Leestekst:
ECLI:NL:GHARL:2020:10111

Gerechtshof Arnhem-Leeuwarden

Datum uitspraak
24 november 2020
Publicatiedatum
3 december 2020
Zaaknummer
200.285.811
Instantie
Gerechtshof Arnhem-Leeuwarden
Type
Uitspraak
Rechtsgebied
Civiel recht
Procedures
  • Hoger beroep kort geding
Vindplaatsen
  • Rechtspraak.nl
AI samenvatting door LexboostAutomatisch gegenereerd

Ontruiming van krakers uit een woning door de provincie Utrecht in kort geding

In deze zaak heeft het Gerechtshof Arnhem-Leeuwarden op 24 november 2020 uitspraak gedaan in een kort geding over de ontruiming van krakers uit een woning die eigendom is van de provincie Utrecht. De provincie had de krakers, die de woning ongeveer tweeënhalf jaar geleden hadden betrokken, willen laten uitzetten omdat zij gevaarlijke gebreken aan de woning zouden hebben geconstateerd. De voorzieningenrechter in eerste aanleg had de ontruiming gelast, maar het hof oordeelde dat de provincie niet voldoende bewijs had geleverd voor het bestaan van deze gebreken. De krakers, die in de woning verbleven, zouden door de ontruiming dakloos worden, wat hun belangen zwaarwegend maakte. Het hof concludeerde dat de provincie onvoldoende aannemelijk had gemaakt dat er acute gevaren waren die een ontruiming rechtvaardigden. De provincie had geen concrete plannen voor de woning en had deze al lange tijd niet gebruikt. De belangen van de krakers om in de woning te blijven, gaven de doorslag. Het hof vernietigde het vonnis van de voorzieningenrechter en wees de vorderingen van de provincie af, waarbij het hof de provincie ook in de proceskosten veroordeelde.

Opdrachten:
- A) Beantwoord de volgende vragen over de leestekst:
(i) Op welke datum deed het hof uitspraak?
(ii) Hoe lang geleden hadden de krakers de woning ongeveer betrokken?
(iii) Wie werd in de proceskosten veroordeeld?
- B) Ga alsjeblieft verder met de leestekst over de ontruiming van krakers, vanaf de plek waar die stopt.

Geselecteerde rijen:

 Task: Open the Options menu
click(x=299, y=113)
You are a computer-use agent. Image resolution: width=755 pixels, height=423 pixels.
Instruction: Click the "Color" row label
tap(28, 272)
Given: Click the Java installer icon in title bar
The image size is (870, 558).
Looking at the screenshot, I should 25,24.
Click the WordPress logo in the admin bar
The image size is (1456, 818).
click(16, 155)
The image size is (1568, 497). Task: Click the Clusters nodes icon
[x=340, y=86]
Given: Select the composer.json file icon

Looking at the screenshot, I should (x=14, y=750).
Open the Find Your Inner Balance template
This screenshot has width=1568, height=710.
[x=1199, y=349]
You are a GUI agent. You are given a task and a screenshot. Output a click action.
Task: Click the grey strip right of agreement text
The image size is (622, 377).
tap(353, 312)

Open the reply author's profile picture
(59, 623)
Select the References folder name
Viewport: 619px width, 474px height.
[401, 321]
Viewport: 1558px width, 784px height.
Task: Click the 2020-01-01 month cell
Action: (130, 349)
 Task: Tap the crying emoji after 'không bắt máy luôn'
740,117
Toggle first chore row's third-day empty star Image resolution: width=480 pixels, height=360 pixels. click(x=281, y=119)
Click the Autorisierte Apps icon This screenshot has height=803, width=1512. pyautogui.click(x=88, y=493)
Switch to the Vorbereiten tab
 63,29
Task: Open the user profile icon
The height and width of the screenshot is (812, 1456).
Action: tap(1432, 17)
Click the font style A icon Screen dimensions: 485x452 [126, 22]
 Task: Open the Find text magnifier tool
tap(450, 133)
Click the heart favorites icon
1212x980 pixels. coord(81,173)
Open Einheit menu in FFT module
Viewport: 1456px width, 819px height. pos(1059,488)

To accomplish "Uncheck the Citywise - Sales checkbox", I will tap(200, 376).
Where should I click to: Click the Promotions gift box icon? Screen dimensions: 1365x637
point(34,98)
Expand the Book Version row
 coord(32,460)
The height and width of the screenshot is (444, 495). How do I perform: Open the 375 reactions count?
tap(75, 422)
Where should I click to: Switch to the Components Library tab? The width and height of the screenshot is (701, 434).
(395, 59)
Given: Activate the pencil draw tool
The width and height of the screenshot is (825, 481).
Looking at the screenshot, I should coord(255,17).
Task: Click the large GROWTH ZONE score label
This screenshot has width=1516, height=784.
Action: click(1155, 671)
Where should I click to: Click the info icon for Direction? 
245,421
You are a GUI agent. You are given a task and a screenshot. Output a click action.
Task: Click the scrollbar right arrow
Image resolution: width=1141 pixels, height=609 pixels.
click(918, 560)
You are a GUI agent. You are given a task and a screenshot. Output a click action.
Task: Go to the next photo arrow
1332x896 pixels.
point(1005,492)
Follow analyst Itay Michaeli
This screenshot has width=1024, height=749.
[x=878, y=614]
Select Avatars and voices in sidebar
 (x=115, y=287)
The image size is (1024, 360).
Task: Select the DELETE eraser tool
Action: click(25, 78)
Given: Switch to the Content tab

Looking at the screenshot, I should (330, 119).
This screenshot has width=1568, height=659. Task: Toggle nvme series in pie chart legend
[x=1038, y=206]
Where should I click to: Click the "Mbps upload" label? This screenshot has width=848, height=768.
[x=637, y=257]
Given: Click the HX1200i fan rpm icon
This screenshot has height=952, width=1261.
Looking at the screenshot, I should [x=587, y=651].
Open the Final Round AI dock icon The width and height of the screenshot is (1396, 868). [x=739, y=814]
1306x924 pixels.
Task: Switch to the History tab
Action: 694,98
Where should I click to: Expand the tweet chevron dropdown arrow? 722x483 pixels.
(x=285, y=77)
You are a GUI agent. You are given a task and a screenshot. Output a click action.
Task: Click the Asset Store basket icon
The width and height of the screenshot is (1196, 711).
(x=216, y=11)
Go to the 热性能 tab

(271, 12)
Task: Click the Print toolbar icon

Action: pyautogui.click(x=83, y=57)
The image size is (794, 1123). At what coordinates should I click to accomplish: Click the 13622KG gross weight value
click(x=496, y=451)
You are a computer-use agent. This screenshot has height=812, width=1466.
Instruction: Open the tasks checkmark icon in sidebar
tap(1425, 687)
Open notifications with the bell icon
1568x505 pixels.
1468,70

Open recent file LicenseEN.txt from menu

Antwoorden:
- A)
(i) Op 24 november 2020.
(ii) Ongeveer tweeënhalf jaar geleden.
(iii) De provincie.

- B)
Uitspraak

GERECHTSHOF ARNHEM-LEEUWARDEN

locatie Arnhem
afdeling civiel recht
zaaknummer gerechtshof 200.285.811
(zaaknummer rechtbank Midden-Nederland, voorzieningenrechter Utrecht: C/16/509254)
arrest van 24 november 2020
in het kort geding tussen:
[appellante1] , [appellant2] , [appellante3]en
[appellant4],
allen wonende te [A] ,
appellanten,
in eerste aanleg: gedaagden,
advocaten: mr. J. van Lunen voor [appellante1] en [appellante3] ,
mr M.A.R. Schuckink Kool voor [appellant2] en [appellant4] ,
tegen:
de publiekrechte rechtspersoon
Provincie Utrecht,
met zetel in de stad Utrecht,
geïntimeerde,
in eerste aanleg: eiseres,
advocaat: mr. L.E. Ginsberg.
Appellanten worden in dit arrest gezamenlijk de krakers genoemd en geïntimeerde de provincie.

1.Samenvatting

Deze zaak gaat over de vraag of de eigenaar van een woning, de provincie, in kort geding krakers mag laten uitzetten uit de woning. De woning heeft ongeveer twee en een half jaar lang leeg gestaan voordat de krakers er in trokken; daarvoor was de woning gedurende lange tijd bewoond op basis van de anti-kraakregeling. De provincie heeft op dit moment geen concrete plannen met de woning.
De voorzieningenrechter heeft de ontruiming gelast omdat aan de woning gevaarlijke gebreken kleven, maar voor het bestaan van dergelijke gebreken ziet het hof te weinig aanwijzingen. De krakers hebben de provincie toegelaten om de woning te onderzoeken en daar heeft de provincie ook gebruik van gemaakt. Desondanks is van acute gevaren niet voldoende gebleken. Om te weten of die gevaren zich daadwerkelijk voordoen, zou nader onderzoek nodig zijn en daarvoor is in dit kort geding geen tijd.
Het merendeel van de krakers zou door de ontruiming dakloos worden. Hun belangen geven in dit geval de doorslag.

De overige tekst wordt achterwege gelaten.